Data extractor for PDF invoices - invoice2data

A command line tool and Python library to support your accounting process.

extracts text from PDF files using different techniques, like pdftotext, pdfminer or OCR -- tesseract, tesseract4 or gvision (Google Cloud Vision).
searches for regex in the result using a YAML-based template system
saves results as CSV, JSON or XML or renames PDF files to match the content.

With the flexible template system you can:

precisely match content PDF files
plugins available to match line items and tables
define static fields that are the same for every invoice
define custom fields needed in your organisation or process
have multiple regex per field (if layout or wording changes)
define currency
extract invoice-items using the lines-plugin developed by Holger Brunn

Go from PDF files to this:

{'date': (2014, 5, 7), 'invoice_number': '30064443', 'amount': 34.73, 'desc': 'Invoice 30064443 from QualityHosting', 'lines': [{'price': 42.0, 'desc': u'Small Business StandardExchange 2010\nGrundgeb\xfchr pro Einheit\nDienst: OUDJQ_office\n01.05.14-31.05.14\n', 'pos': u'7', 'qty': 1.0}]}
{'date': (2014, 6, 4), 'invoice_number': 'EUVINS1-OF5-DE-120725895', 'amount': 35.24, 'desc': 'Invoice EUVINS1-OF5-DE-120725895 from Amazon EU'}
{'date': (2014, 8, 3), 'invoice_number': '42183017', 'amount': 4.11, 'desc': 'Invoice 42183017 from Amazon Web Services'}
{'date': (2015, 1, 28), 'invoice_number': '12429647', 'amount': 101.0, 'desc': 'Invoice 12429647 from Envato'}

Installation

Install pdftotext

If possible get the latest xpdf/poppler-utils version. It's included with macOS Homebrew, Debian and Ubuntu. Without it, pdftotext won't parse tables in PDF correctly.

Install invoice2data using pip

pip install invoice2data

Usage

Basic usage.
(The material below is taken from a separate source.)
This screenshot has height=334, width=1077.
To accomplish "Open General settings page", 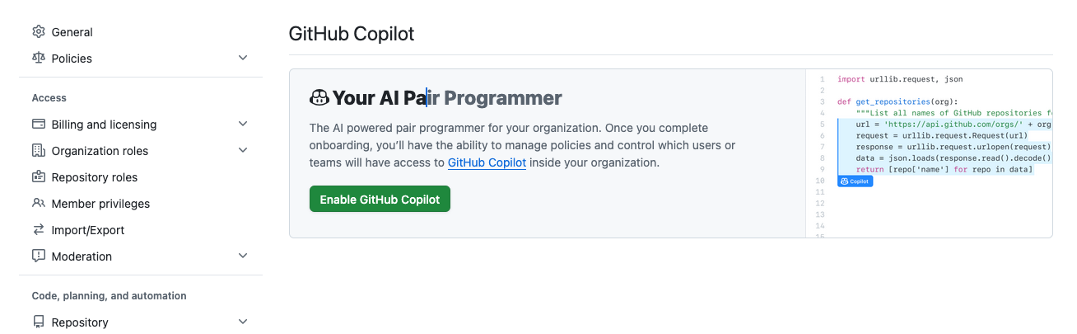I will (72, 32).
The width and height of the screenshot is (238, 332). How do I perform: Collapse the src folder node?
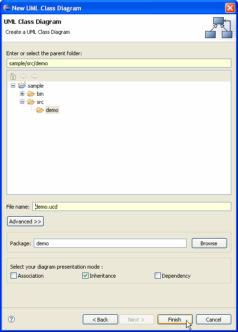click(22, 102)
Process PDF files and write result to CSV.

invoice2data invoice.pdf
invoice2data *.pdf

Choose any of the following input readers:

pdftotext invoice2data --input-reader pdftotext invoice.pdf
tesseract invoice2data --input-reader tesseract invoice.pdf
pdf miner invoice2data --input-reader pdfminer invoice.pdf
tesseract4 invoice2data --input-reader tesseract4 invoice.pdf
gvision invoice2data --input-reader gvision invoice.pdf (needs GOOGLE_APPLICATION_CREDENTIALS env var)

Choose any of the following output formats:

csv invoice2data --output-format csv invoice.pdf
json invoice2data --output-format json invoice.pdf
xml invoice2data --output-format xml invoice.pdf

Save output file with custom name or a specific folder

invoice2data --output-format csv --output-name myinvoices/invoices.csv invoice.pdf

Note: You must specify the output-format in order to create output-name

Specify folder with yml templates. (e.g. your suppliers)

invoice2data --template-folder ACME-templates invoice.pdf

Only use your own templates and exclude built-ins

invoice2data --exclude-built-in-templates --template-folder ACME-templates invoice.pdf

Processes a folder of invoices and copies renamed invoices to new folder.

invoice2data --copy new_folder folder_with_invoices/*.pdf

Processes a single file and dumps whole file for debugging (useful when adding new templates in templates.py)

invoice2data --debug my_invoice.pdf

Recognize test invoices: invoice2data invoice2data/test/pdfs/* --debug

Use as Python Library

You can easily add invoice2data to your own Python scripts as library.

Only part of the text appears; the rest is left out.